Reproducibility of PGBAMCPEs was examined in five consecutive CC determinations by utilizing the CV method. The relative standard deviation (RSD) was calculated to be 1.57%, illustrating the proposed electrodes to have admirable reproducibility. Then, to examine the repeatability, five trials of CC solution at the same PGBAMCPE by CV were done. The RSD was measured to be 2.1%. At last, to check the electrode’s long-term stability, PGBAMCPE was stored in a desiccator for 1 week. The peak current of CC after storage was retained to be 93.02%. This result displays PGBAMCPE to have good long-term steadiness.

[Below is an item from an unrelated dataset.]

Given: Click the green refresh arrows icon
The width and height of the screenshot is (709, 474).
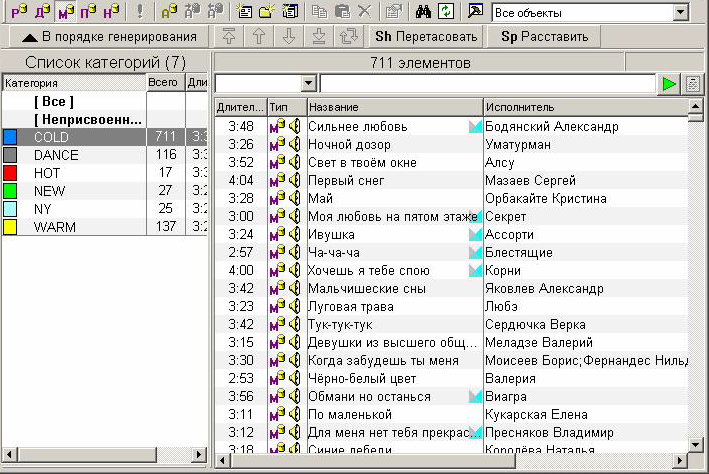Looking at the screenshot, I should point(444,12).
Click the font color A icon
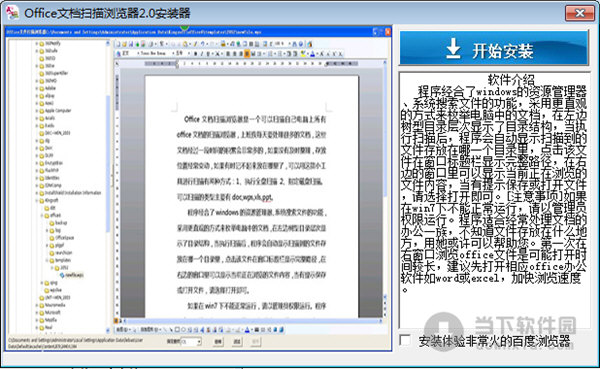 click(x=313, y=54)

Practical Application of PGBAMCPE

PGBAMCPE was applied for quantifying CC in the following real samples, that is, tea and tap water. The standard addition method was employed by spiking CC of three different concentrations into the real samples. For each concentration, three trial measurements were carried out for both the samples. We achieved good recovery percentage, as illustrated in Table . This authenticates the ability of PGBAMCPE for determining CC in real samples.

Table 2

Recovery Report of CC at PGBAMCPE in Two Different Real Samples

sample	added (μM)	found (μM)	recovery %
tea sample	6	5.77	96.2
	7	6.8	97.2
	8	7.71	96.4
tap water	6	5.73	95
	7	6.75	96.5
	8	7.7	96.3

Conclusions

Phenolic derivatives are the major organic pollutants, and their exposure is responsible for environmental pollution. Therefore, in an attempt to monitor the exposure of CC level in the environment, we have developed an electrochemical sensor for the analysis of CC in an economical way. PGBAMCPE was the outcome after the electropolymerization of gibberellic acid on BCPE through CV. This experimental work authenticates the voltammetric response of CC under optimized conditions to PGBAMCPE, and its detection in real sample analysis was succeeded. The intense electrocatalytic effect with rapid electron-transporting ability was attained at PGBAMCPE for CC determination. PGBAMCPE was significant with high sensitivity with DL of 0.57 μM which is adequate to monitor CC in various samples. It was succeeded to be highly selective in determining simultaneously with HQ with two well-defined peaks. PGBAMCPE was highly stable with good reproducibility. This confirms that PGBAMCPE is capable enough for CC quantification.